Holloway Poetry Series: Major Jackson + Allison Neal

The Holloway Poetry Series hosted a reading by Major Jackson on Tuesday, February 19. This was Holloway’s second event of the Spring semester, and around 40 professors, graduate students, undergraduates, and Berkeley residents showed up to make it a success.

First to read was graduate student poet Allison Neal, a first-year in the English department who also did her undergraduate work here. Neal, who studies modern and contemporary poetry, presented a series of poems exploring the subtle traces of disharmony that persist in the supposedly harmonious process of falling in love. The following excerpt from one of Neal’s poems captures both the pathos and the humor in her theme: “I am like a teenage boy playing violent video games. You are like the carpet and his mother.” This image vividly illustrates tensely simultaneous feelings of distance and intimacy in a relationship between two specific people, but it also touches on a much more universal problem with consciousness: we can never know, truly, what another mind is thinking, intending, desiring. Neal’s poems constantly do this: utilizing seemingly small, insignificant moments in individual lives to demonstrate aspects of the broader patterns of life itself.

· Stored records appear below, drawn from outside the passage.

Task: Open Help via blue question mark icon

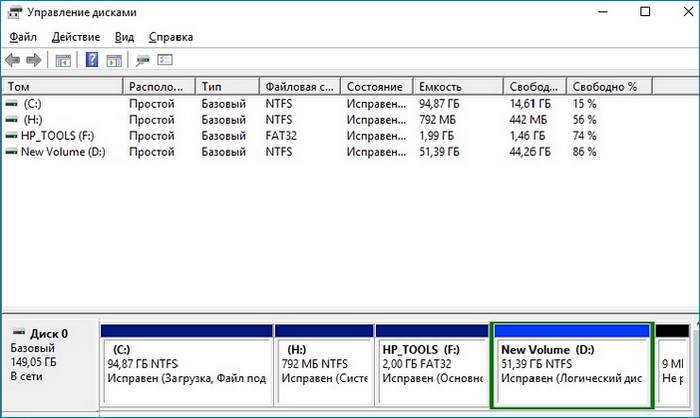Action: 91,60
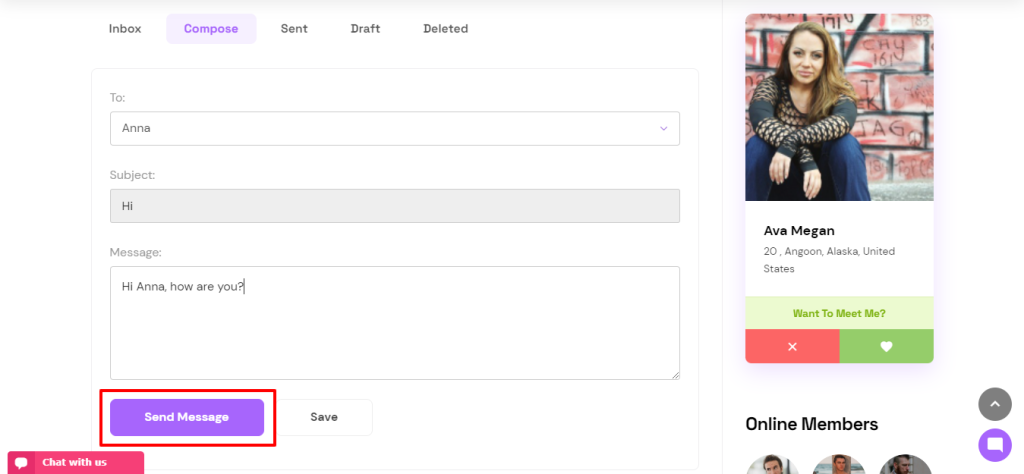Open Ava Megan's profile name link
This screenshot has width=1024, height=474.
799,230
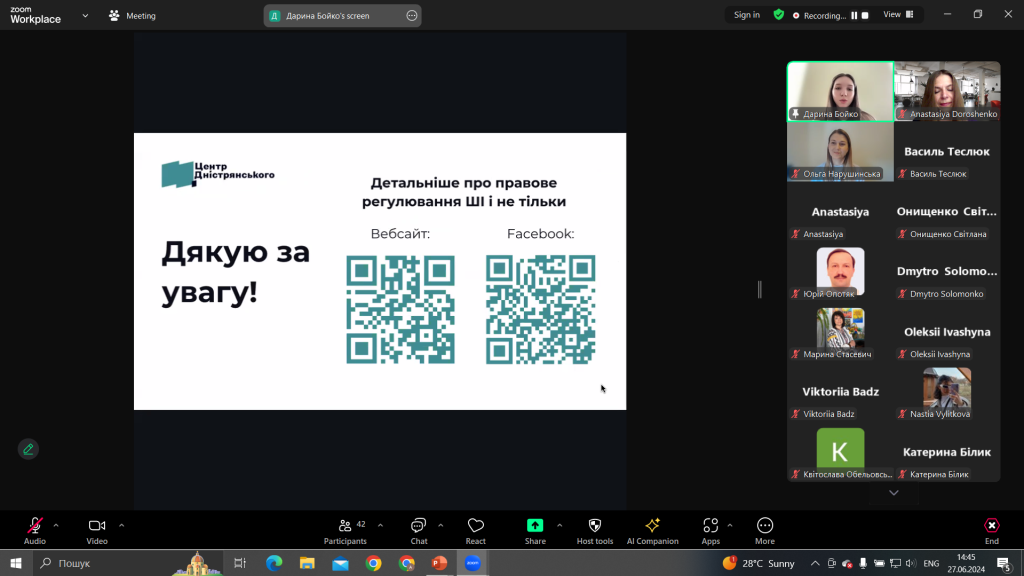End the meeting
The width and height of the screenshot is (1024, 576).
pos(991,531)
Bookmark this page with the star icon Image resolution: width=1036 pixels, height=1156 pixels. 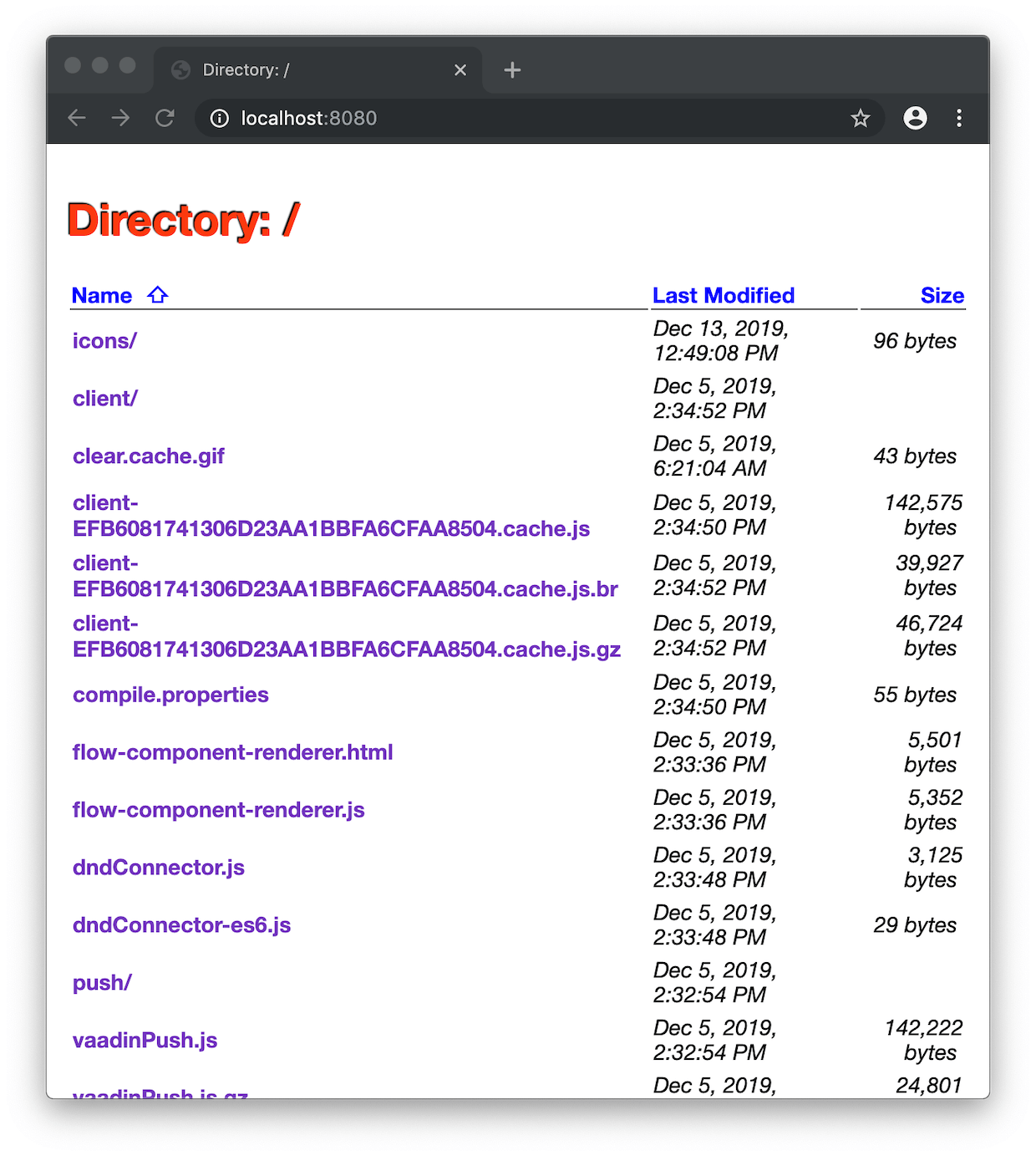pyautogui.click(x=860, y=118)
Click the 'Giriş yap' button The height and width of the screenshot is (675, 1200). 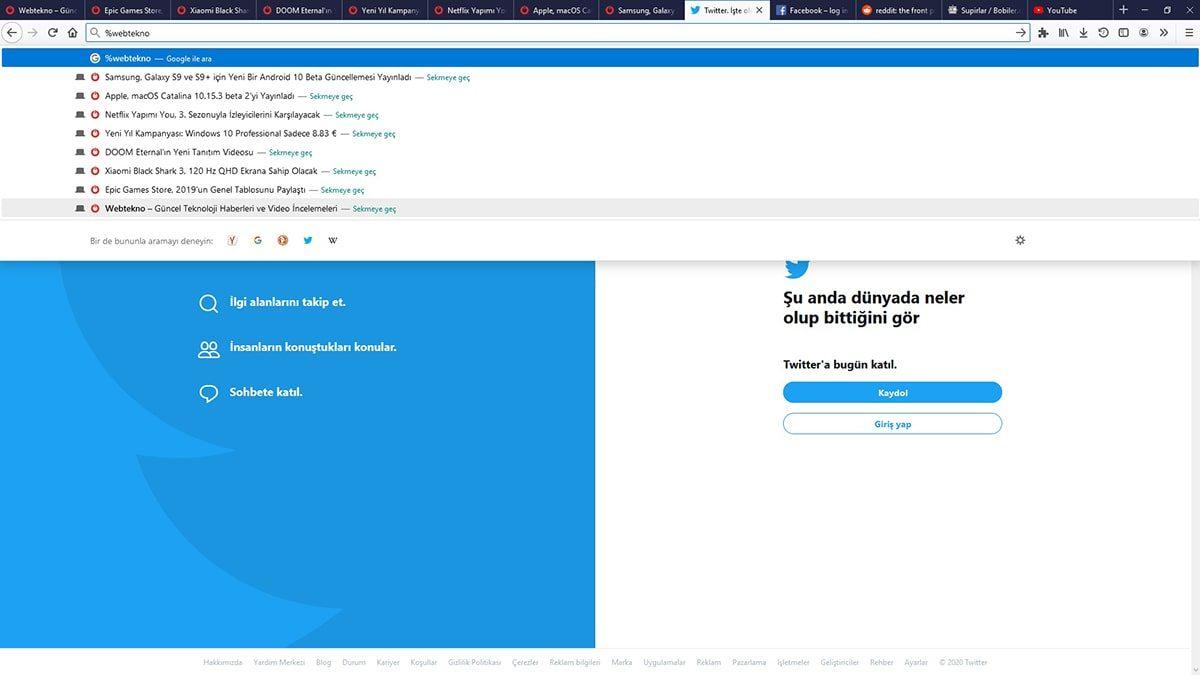[892, 423]
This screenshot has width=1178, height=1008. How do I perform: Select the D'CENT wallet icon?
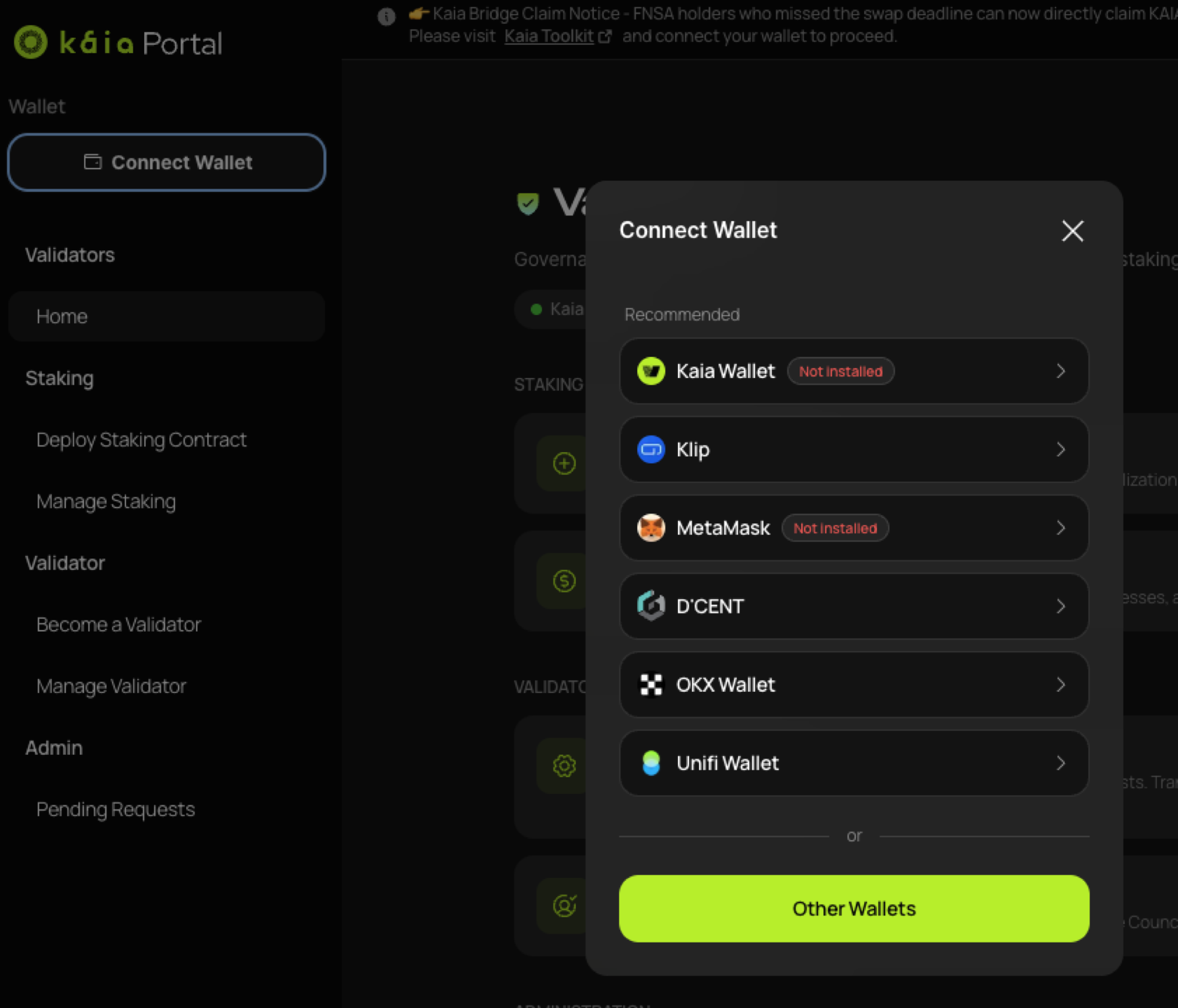point(650,606)
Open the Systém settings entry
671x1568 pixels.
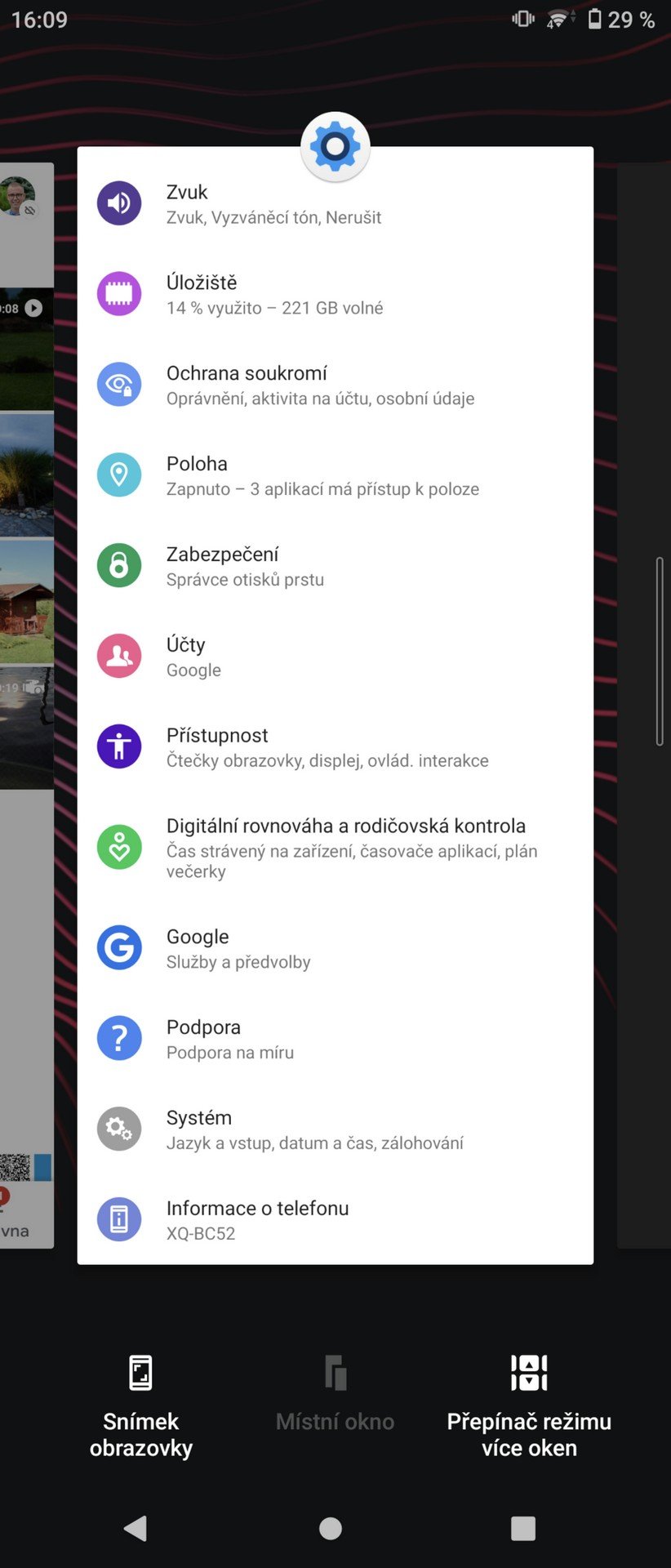336,1129
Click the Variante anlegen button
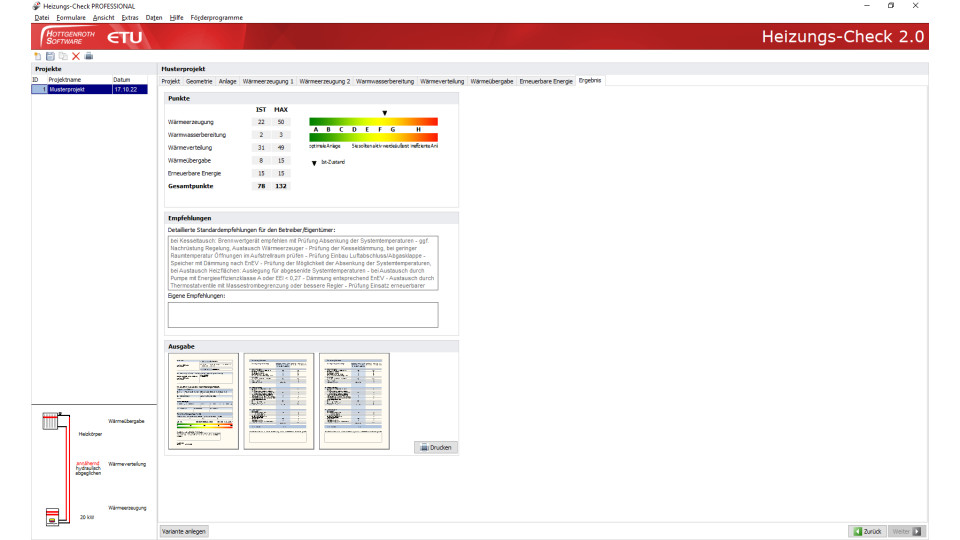 [x=184, y=531]
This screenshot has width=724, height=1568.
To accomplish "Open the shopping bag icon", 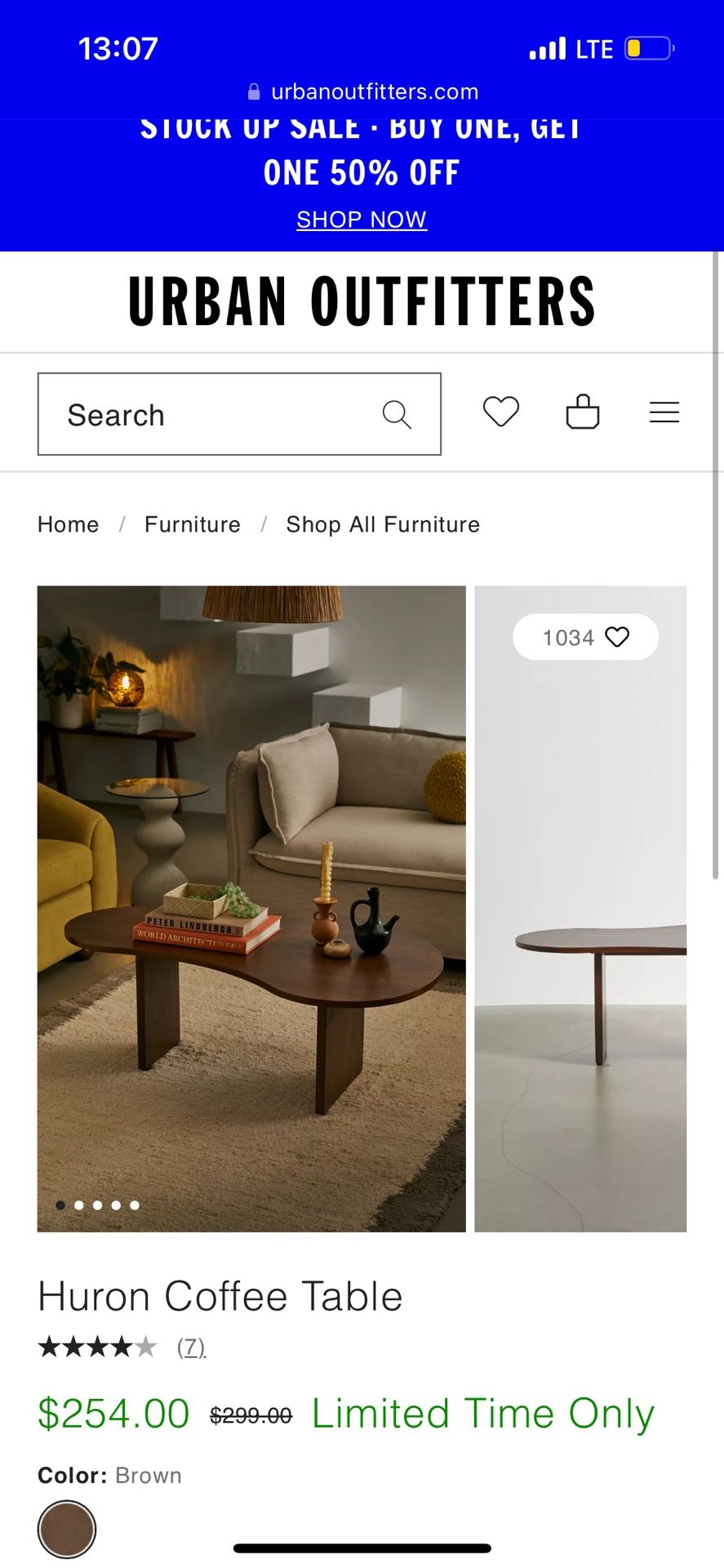I will (583, 412).
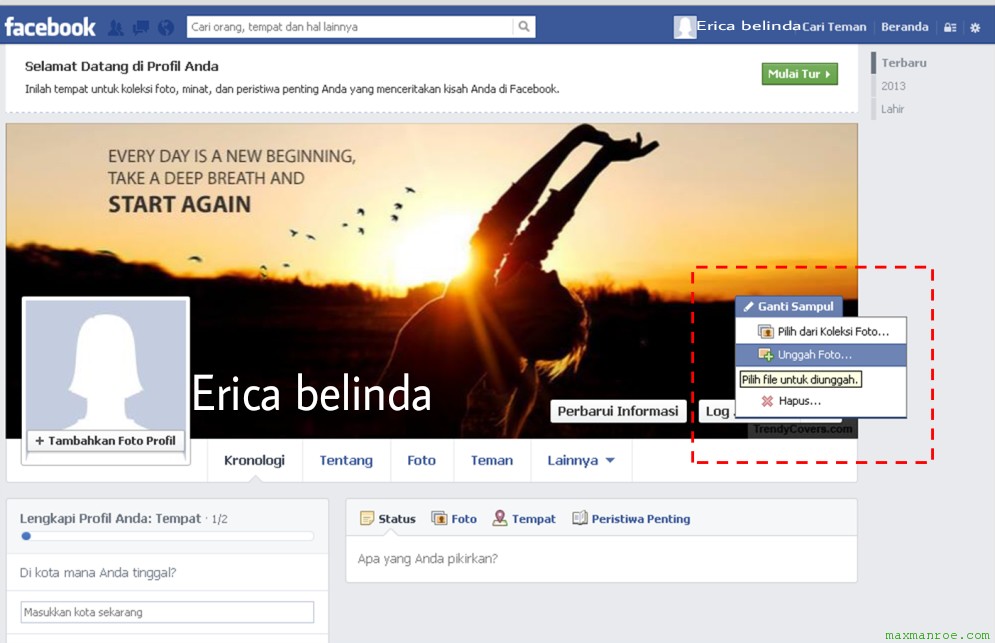Choose Pilih dari Koleksi Foto option
Viewport: 995px width, 643px height.
tap(823, 332)
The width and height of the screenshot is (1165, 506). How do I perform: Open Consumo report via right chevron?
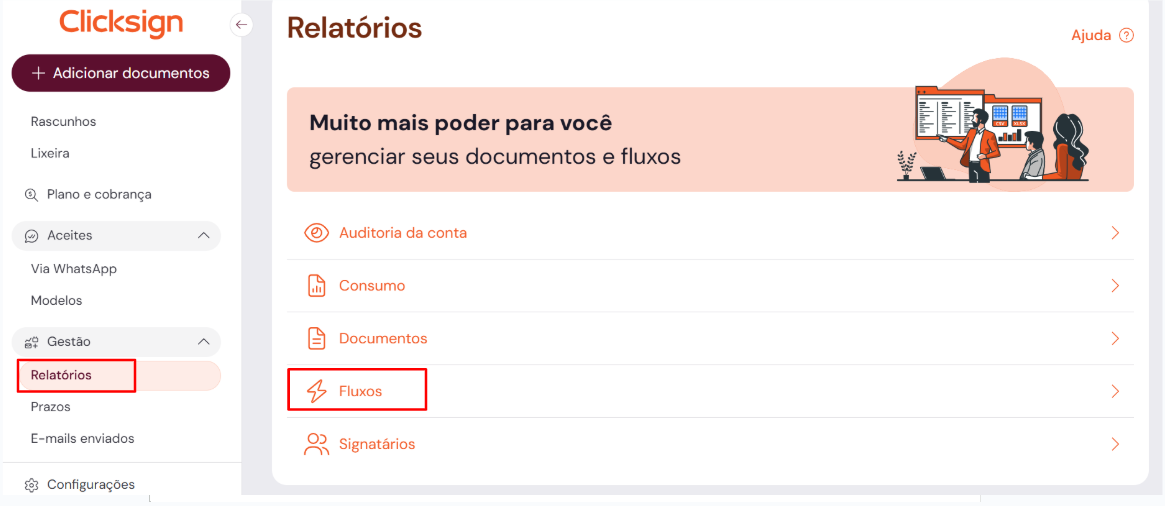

Major Jackson took the stage next, reading a selection of new and old material, including work from his most recent book, Holding Company. Jackson’s poems, like Neal’s, put pressure on seemingly negligible aspects of everyday life (a couple of Jackson’s examples: saying “dumbfuck” too many time, or feeling “my lips moisten when I listen to Mingus”). Jackson does this in order to reveal how these moments link together into chains that form an individual’s experience of the world and, ultimately, how an individual’s experience comes to participate (socially, culturally, historically) with the experiences of others. Graduate student Ismail Muhammad, who introduced Jackson, put this idea best when he said of Jackson’s poetry that it makes apparent “the frequencies at which individuals can coalesce into something more than their mere selves.” Jackson’s first few poems at the reading enacted this coalescing through various forms of what Jackson called “procedural poetry,” meaning a kind of poetry that works through some kind of artificial set of rules. In Jackson’s case, this often took the form of repeating linking words. One poem, entitled “Why I Write Poetry,” linked together dozens of images solely with the word “because”; another, a new poem called “OK Cupid,” did a similar thing with “like.” Here are the first lines from “Why I Write Poetry”:

Because my son is as old as the stars
Because I have no blessings
Because I hold tangerines like orange tennis balls
Because I sit alone and welcome morning across
the unshaved jaws of my lawn
Because the houses on my street sleep like turtles

These lines do not announce why they belong together. Instead, they are simply juxtaposed, with little attention to their interrelation. Parataxis, which means placing side by side, is the dominant mode for the images here; Jackson himself, later in the same poem, who theorizes the way that his use of parataxis actually works to make connections, rather than break them: “Because parataxis is just another way of making ends meet.” The meeting of ends, drawn out across all of a poem’s images, constitutes the most profound way in which Jackson’s poems, to use Ismail’s word again, coalesce into something larger their their individual parts.